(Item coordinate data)
|---|
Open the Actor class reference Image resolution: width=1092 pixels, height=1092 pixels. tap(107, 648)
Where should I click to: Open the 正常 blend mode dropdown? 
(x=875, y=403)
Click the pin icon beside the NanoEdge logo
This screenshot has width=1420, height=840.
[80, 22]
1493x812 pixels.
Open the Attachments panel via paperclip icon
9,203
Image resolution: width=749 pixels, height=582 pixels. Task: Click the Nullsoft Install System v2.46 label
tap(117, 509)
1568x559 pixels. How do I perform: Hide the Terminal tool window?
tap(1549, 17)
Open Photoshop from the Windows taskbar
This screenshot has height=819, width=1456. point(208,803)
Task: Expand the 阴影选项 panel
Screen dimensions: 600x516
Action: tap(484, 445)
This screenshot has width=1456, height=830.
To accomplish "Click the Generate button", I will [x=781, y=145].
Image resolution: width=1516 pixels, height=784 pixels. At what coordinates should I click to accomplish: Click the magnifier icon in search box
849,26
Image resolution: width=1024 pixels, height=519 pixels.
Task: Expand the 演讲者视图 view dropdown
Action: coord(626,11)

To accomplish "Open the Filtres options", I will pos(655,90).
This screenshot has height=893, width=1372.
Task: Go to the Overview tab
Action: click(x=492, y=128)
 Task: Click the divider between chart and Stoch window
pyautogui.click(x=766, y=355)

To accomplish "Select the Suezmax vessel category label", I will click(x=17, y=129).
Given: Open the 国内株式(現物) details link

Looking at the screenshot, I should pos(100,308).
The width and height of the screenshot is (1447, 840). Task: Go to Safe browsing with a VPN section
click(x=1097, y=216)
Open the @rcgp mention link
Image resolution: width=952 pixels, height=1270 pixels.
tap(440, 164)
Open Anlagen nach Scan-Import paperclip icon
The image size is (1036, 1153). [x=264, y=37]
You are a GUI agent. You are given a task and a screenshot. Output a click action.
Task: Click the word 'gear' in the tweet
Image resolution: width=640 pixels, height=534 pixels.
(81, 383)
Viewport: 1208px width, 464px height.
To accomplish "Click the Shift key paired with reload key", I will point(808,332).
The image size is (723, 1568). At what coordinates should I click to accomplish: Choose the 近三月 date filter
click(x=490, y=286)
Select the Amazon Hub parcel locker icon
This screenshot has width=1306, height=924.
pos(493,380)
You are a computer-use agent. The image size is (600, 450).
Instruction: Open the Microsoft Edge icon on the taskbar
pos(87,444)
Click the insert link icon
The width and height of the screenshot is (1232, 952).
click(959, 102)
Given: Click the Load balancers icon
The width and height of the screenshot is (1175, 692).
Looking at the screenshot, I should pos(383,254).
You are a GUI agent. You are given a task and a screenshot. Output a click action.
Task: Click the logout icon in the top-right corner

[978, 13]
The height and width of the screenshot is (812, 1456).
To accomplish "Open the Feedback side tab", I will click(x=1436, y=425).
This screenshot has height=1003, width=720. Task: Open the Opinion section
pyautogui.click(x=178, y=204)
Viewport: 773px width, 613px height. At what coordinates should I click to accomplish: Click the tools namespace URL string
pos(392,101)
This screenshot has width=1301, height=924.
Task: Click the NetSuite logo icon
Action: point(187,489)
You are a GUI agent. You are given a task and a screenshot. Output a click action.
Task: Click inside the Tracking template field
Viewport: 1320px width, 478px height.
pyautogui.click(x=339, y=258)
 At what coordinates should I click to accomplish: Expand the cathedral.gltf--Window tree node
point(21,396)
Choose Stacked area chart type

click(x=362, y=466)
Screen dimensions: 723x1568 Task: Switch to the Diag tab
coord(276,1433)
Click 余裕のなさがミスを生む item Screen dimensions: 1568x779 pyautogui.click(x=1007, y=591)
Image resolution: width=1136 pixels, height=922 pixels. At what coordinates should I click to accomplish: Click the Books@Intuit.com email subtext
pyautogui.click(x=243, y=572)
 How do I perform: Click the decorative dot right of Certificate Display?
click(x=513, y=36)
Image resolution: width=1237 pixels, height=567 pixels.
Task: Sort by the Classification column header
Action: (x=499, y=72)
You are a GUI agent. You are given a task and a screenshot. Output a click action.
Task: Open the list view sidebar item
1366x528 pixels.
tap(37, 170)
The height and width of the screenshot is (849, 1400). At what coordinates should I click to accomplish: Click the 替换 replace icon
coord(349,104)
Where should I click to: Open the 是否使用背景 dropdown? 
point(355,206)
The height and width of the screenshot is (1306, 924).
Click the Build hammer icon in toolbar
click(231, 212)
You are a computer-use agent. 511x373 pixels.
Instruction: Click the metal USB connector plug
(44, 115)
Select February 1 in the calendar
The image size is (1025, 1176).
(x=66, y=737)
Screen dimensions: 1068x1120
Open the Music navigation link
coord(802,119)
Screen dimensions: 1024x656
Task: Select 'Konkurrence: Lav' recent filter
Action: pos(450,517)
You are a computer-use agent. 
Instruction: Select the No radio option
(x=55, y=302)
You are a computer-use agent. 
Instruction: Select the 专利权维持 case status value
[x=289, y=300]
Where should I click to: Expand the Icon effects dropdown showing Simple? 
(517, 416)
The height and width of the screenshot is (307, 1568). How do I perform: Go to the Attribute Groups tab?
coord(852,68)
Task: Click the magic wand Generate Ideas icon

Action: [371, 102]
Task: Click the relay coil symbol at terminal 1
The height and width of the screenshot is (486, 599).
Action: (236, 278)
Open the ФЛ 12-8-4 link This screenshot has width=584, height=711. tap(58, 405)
|---|
* **Stated exercise**: State how many lines of the records above contain the word "computer", giving only the number.

* **Exercise result**: 4